Published May 1, 2001

ESSENTIALS, a group of Canadian Anglicans hoping to direct the church back to its more orthodox roots and teachings, will hold its second national conference June 14-19, 2001, just two weeks before General Synod, with a full program and the theme “Lift High the Cross.”

Organizers have invited a controversial bishop, Maurice Sinclair of the Southern Cone of South America, as keynote speaker. They have also chosen to host the conference in the diocese of New Westminster, considered one of the most liberal on sexuality and ordination of gay priests within the national church.

The chair for the conference says the group is non-political. Essentials grew out of a conference in Montreal in 1994, and embraces a traditional view of Christian faith and practice. It is an amalgamation of three main organizations – The Prayer Book Society (which is Anglo-Catholic), Barnabas Anglican Ministries (Evangelical) and Anglican Renewal Ministries (Charismatic).

Rev. George Sinclair, priest of St. Alban the Martyr in the Diocese of Ottawa, said in an interview that the choice of location of Langley, B.C. came about because some Anglicans on Vancouver Island offered to host the conference in their area.

“The whole focus of the conference is meant to be positive. It was not designed to counteract the liberals,” he said.

Mr.
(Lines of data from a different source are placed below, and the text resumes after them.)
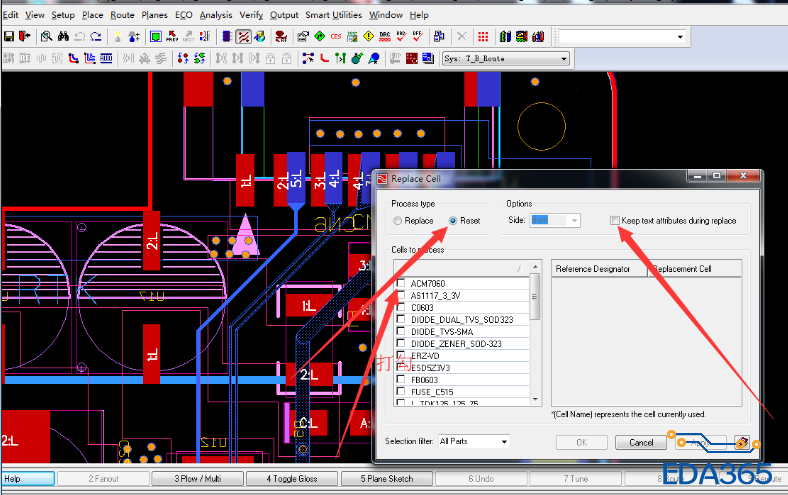
Task: Expand the Side dropdown in Options
Action: point(574,220)
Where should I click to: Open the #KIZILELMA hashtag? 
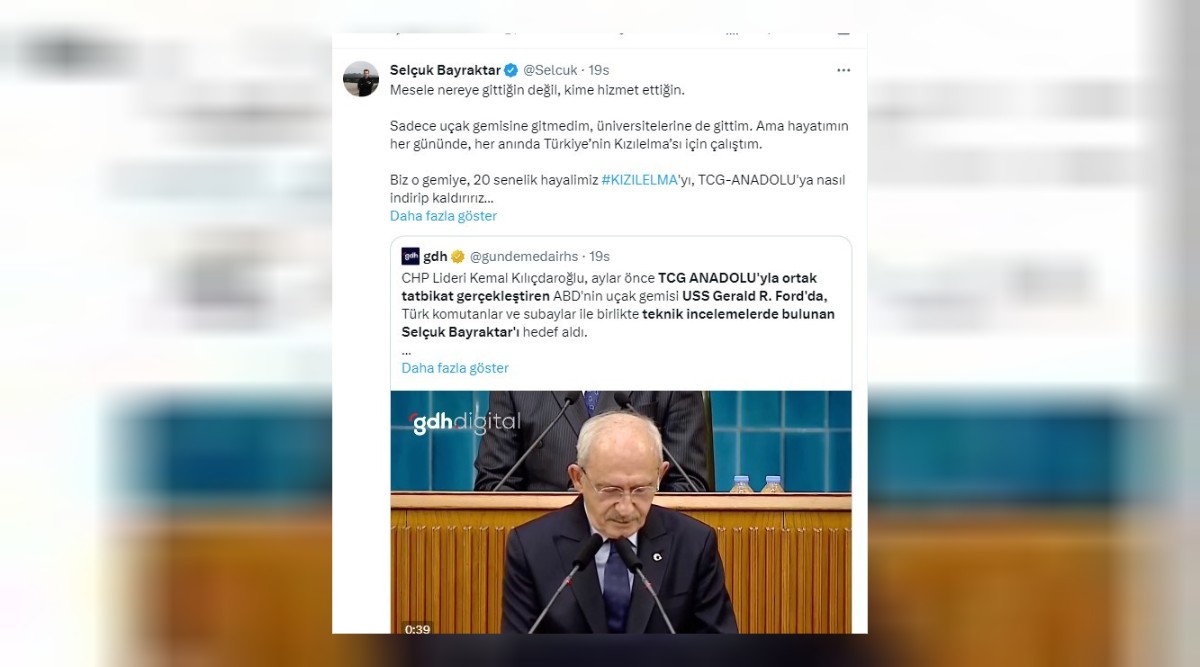(x=639, y=179)
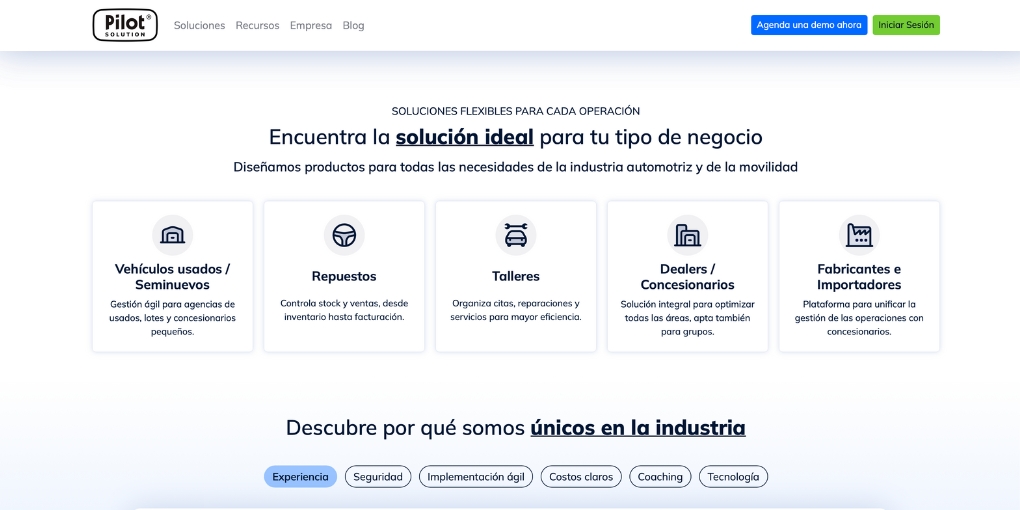1020x510 pixels.
Task: Open the Empresa navigation menu
Action: point(311,25)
Sinclair said that Archbishop Sinclair (no relation) was invited to speak several years ago when the conference was being planned, and his invitation was in no way tied in to the recent publication of the archbishop’s book decrying the ordination of homosexual priests.

“He is a very spiritual, traditional Anglican, and we wanted to hear what he had to tell us,” said Mr. Sinclair.

In early June, the diocese of New Westminster’s synod plans to vote on whether to allow clergy to bless convenanted same sex unions, just two weeks before the Essentials conference. Archbishop Sinclair, with Archbishop Drexel Gomez of the West Indies, recently urged 34 Anglican primates meeting in the U.S. to adopt a tighter form of control over dioceses who failed to toe an orthodox line on sexuality. They also took a firm stand on those issues in their recently published series of essays, To Mend the Net: Anglican Faith and Order in Renewed Mission.

In the interview, Mr. Sinclair insisted that Essentials is not attempting to build a church within a church. “We are not a separatist movement,” he said. “Our mission is to call the Anglican Church of Canada to live out of its orthodox Christian heritage. At the very heart of our motivation is the ancient way of following Christ, while still remaining contemporary.”

The five-day conference will have 26 workshops and cover issues such as prayer ministry, youth ministry, computers and Christianity, contemporary and traditional music and healing ministry. There will be five international plenary speakers and seven Canadians to reflect the international focus of the conference, Mr. Sinclair noted.

Among the speakers are: Bishop Henry Scriven, suffragan bishop of the province of Europe; Rev. Peter Moore, president of Trinity Episcopal School for Ministry in Ambridge, Pa.; Bishop Ronald Ferris of the diocese of Algoma; Linda Tripp, vice-president of World Vision Canada, and Archbishop Yong Ping Chung, of the province of South Asia.

Essentials also plans to meet before General Synod on July 3 and 4 at the University of Waterloo. Dr. Don Lewis, of Regent College in British Columbia, who is organizing the pre-Synod meeting, said it will include a dinner, fellowship and a discussion about the Essentials conference, followed by a talk on Canadian Anglicanism’s place within global Anglicanism.